EXERCISE TASK: Rewrite the records from the line that contains "Task: Click into the table 搜索 input field" through the end of the records, replacing "horizontal scrollbar" with "horizontal scroll bar" and leaving everything else unchanged.

# start of RECORD LIST

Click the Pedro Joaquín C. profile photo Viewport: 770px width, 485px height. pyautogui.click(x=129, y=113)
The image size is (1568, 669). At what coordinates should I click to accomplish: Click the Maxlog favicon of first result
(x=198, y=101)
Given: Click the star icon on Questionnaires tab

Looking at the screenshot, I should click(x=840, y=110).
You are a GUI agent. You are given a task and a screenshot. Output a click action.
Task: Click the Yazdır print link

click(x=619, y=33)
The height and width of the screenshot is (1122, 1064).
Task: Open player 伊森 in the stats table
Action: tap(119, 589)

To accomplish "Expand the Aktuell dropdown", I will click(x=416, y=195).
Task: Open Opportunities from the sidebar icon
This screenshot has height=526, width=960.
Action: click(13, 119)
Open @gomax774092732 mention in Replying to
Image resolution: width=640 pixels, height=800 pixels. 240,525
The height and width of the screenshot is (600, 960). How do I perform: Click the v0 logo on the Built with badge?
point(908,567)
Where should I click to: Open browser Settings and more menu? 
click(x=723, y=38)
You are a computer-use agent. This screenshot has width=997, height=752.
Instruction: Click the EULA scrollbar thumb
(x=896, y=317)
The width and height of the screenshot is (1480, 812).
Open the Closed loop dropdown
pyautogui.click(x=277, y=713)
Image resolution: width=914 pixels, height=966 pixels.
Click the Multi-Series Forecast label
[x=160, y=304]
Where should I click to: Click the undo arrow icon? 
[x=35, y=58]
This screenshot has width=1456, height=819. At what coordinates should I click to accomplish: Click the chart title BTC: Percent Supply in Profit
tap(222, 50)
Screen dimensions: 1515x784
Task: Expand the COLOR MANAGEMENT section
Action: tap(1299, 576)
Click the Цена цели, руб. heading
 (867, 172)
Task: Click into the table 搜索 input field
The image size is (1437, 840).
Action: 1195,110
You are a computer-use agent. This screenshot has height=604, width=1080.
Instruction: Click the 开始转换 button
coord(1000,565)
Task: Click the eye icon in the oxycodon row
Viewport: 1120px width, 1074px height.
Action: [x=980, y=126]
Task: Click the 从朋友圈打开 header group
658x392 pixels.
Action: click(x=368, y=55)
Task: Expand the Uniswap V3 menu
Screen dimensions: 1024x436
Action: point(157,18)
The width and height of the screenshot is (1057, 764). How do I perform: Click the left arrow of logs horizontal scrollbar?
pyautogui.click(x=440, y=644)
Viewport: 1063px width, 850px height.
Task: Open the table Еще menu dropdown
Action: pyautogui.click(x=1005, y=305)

# end of RECORD LIST

TASK OUTPUT:
Task: Click into the table 搜索 input field
The image size is (1437, 840).
Action: 1195,110
You are a computer-use agent. This screenshot has height=604, width=1080.
Instruction: Click the 开始转换 button
coord(1000,565)
Task: Click the eye icon in the oxycodon row
Viewport: 1120px width, 1074px height.
Action: [x=980, y=126]
Task: Click the 从朋友圈打开 header group
658x392 pixels.
Action: click(x=368, y=55)
Task: Expand the Uniswap V3 menu
Screen dimensions: 1024x436
Action: point(157,18)
The width and height of the screenshot is (1057, 764). How do I perform: Click the left arrow of logs horizontal scroll bar?
pyautogui.click(x=440, y=644)
Viewport: 1063px width, 850px height.
Task: Open the table Еще menu dropdown
Action: pyautogui.click(x=1005, y=305)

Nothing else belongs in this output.